Chris [Cain] and Doc [Coyle] had little recording rigs in their places, so by January there were already like 20 different ideas of song ideas and what we wanted to do. Then we just went through the process of finishing them off and deciding which would be on the record. We played around a bit after. I wound up doing a couple of covers, and then we decided to not put a cover on the record because we didn't feel it necessary, especially coming off the back of the success of "Zombie." We wanted to focus more on our original tracks. I think all in all, my experience of making the record with everybody, it was way more focused.

I think that we had defined a sound. John really buckled down on the first record to define the sound he wanted to achieve. Then after touring and doing 200 shows in 13 months or 14 months, I think we realized what we're about and what goes over live. So we went in and made a record that we felt was what we would want and what we want to do now. They say the sophomore record is the hardest record to make, but this one was much easier than the debut. Much easier.

"Sober" is a very important song. It really captures both sides of the coin, dealing not only with the person trying to get sober but how it affects those around them. You've been on both sides of that with the work you've done helping others get sober. Can you talk a little bit about what it took to get that song down for this record and what it means to you personally?

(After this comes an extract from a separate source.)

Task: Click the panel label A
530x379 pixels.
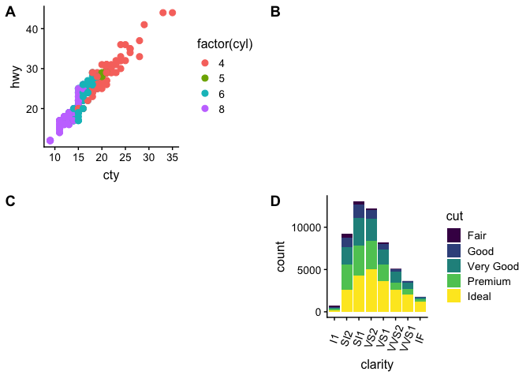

It's not like addiction is something that artists used to talk about. But in recovery and also being a sober coach and working with families and having an alcoholic father and a drug addict brother, and being myself — a recovered alcoholic and addict, there's a lot more compassion and understanding for all the people whose lives are touched by the suffering. There's a lot to be said about that. To me, that's an untold story. There are hundreds of thousands of people who are affected, if not millions, by the disease of alcoholism that don't actually experience it firsthand. I wanted to illustrate their story and what their recovery looks like, you know?

To me it's telling the mothers' stories and the boyfriend or husband or wife or even the coworkers and friends. It's a very hard place to be when you're trying to set a healthy boundary for yourself. You have someone who is sick, and they can't see to stop compulsively destroying their own lives. To me, it's a very original message and a way to decriminalize and de-shame what addiction is. I want to create empathy for people who are essentially surviving, dealing with loved ones who are sick.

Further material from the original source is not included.